Periodic Reporting for period 3 - ECOLANG (Ecological Language: A multimodal approach to language and the brain)
Reporting period: 2021-01-01 to 2022-06-30
ECOLANG studies language learning and comprehension in the real-world, investigating language as the rich set of cues available in face-to-face communication. We ask whether and how do children and adults use multimodal cues to learn new vocabulary and to process known words. We further ask how the brain integrates the different types of multimodal information during language learning and comprehension.
Using a real-world approach to language learning and comprehension provides key novel insights that can enhance treatments for developmental and acquired language disorders. It also provides novel constraints for automatic language processing, leading to improved performance by automatic systems in learning and processing language and in interacting with humans.
We have begun assessing the interaction between linguistic predictability (measured as linguistic surprisal based on n-gram or RNN models) and multimodal cues such as prosodic modulation and presence of gestures. We ask whether word surprisal predicts whether speakers would produce a prosodic modulation (we focused on word duration), expecting to see longer durations for words that are less predictable in the preceding context. We also looked at representational gestures (gestures that imagistically refer to what is being talked about) expecting to see that speakers produce more gestures for more surprising words. This is precisely what we observed (Grzyb, Vigliocco & Frank, in prep). Overall this work indicates the potential of using computational models to assess the interdependence between the use of specific words and multimodal cues such as gestures or prosodic modulation.
In behavioural studies, we developed quantification of informativeness of gestures, and especially mouth movements to assess the impact of multimodal cues such as gestures and mouth movements and their interactions on word recognition.

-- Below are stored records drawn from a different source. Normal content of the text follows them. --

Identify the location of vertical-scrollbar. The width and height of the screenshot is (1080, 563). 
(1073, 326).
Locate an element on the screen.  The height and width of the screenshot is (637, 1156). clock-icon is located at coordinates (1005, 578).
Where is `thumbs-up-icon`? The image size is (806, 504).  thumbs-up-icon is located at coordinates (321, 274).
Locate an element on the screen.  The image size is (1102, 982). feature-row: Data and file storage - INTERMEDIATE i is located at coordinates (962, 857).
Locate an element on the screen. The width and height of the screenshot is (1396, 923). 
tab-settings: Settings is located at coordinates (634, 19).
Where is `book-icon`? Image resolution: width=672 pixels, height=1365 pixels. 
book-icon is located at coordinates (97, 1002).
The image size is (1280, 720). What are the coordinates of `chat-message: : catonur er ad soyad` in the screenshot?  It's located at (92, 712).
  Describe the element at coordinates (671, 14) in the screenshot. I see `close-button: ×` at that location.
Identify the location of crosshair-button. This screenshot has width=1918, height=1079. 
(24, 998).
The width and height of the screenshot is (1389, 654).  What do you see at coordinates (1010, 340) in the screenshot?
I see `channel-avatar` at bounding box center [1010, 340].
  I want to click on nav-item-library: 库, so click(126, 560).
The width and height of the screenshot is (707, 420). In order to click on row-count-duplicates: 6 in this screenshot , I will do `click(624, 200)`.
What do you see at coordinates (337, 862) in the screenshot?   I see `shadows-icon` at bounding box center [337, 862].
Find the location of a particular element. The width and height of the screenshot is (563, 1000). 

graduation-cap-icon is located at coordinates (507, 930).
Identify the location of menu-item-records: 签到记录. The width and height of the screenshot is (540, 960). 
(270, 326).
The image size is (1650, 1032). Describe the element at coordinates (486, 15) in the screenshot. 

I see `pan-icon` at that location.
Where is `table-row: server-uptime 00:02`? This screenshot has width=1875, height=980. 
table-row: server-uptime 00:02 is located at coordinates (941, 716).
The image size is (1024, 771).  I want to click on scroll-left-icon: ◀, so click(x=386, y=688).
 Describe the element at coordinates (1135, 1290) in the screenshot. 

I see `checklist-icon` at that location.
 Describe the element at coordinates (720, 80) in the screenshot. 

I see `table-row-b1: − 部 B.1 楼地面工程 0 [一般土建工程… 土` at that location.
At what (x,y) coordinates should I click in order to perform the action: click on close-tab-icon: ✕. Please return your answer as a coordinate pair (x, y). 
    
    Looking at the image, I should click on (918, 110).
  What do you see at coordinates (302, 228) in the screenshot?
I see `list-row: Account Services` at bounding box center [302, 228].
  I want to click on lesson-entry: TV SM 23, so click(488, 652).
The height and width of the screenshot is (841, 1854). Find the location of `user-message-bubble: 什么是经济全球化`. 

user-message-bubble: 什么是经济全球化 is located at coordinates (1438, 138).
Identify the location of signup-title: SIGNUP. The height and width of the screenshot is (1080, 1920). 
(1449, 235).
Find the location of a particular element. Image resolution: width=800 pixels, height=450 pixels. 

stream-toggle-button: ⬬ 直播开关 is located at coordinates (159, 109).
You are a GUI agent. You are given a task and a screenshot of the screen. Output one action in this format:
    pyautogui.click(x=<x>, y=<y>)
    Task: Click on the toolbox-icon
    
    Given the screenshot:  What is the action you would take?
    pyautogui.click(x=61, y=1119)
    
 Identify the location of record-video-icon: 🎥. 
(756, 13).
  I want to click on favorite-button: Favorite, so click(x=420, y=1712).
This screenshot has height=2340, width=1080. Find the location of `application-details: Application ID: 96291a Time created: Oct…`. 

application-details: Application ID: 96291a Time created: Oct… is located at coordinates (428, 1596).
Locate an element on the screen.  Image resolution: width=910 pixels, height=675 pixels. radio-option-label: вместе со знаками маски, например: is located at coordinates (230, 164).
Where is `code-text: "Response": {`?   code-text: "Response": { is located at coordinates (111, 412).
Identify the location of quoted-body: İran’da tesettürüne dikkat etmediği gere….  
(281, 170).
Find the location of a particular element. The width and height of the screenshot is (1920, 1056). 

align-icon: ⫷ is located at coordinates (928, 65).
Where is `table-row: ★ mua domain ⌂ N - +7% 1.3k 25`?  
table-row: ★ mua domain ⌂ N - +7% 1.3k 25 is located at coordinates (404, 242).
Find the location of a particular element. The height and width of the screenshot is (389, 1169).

We have found that we found that gesture informativeness and mouth movements speed up word recognition (Krason, Fenton & Vigliocco, in prep). In electrophysiological work using naturalistic stimuli, we have investigated whether the presence of multimodal cues (and their combination) modulate a biomarker of processing difficulty (N400). We have found that all the multimodal cues we investigated (representational gestures, beats, prosodic stress and mouth movements) affect the processing of words for first and second language users indicating that these cues are central to language processing. We also found that their impact dynamically changes depending upon their informativeness and finally, we found a hierarchy: prosody shows the strongest effect followed by gestures and mouth movements (Zhang, Frassinelli, Tuomainen & Vigliocco, 2020). Thus, these studies provide a first snapshot into how the brain dynamically weights audiovisual cues in language comprehension.
Our starting point is the development of a corpus of dyadic communication between an adult and a child, or between two adults. To our knowledge, this will be the first naturalistic annotated corpus that comprises both adult-to-adult and adult-to-child conversations that manipulate key aspects of the context. These manipulations are expected to bring about different weighted combinations of the cues, e.g. will visible cues (gesture, mouth movements), in addition to prosody, be more prominent in language toward a child than in adult directed language? Is gesture different when objects are present (pointing to the objects) vs when they are absent (gestures iconic of referent properties)? We will also develop initial computational models of how multimodal cues are combined in spoken language, tested against results of behavioural and electrophysiological studies investigating whether and how the multimodal cues affect language learning and processing. Finally, we expect to obtain some of the very first evidence concerning how neural networks are orchestrated in multimodal language combining fMRI and patients’ studies.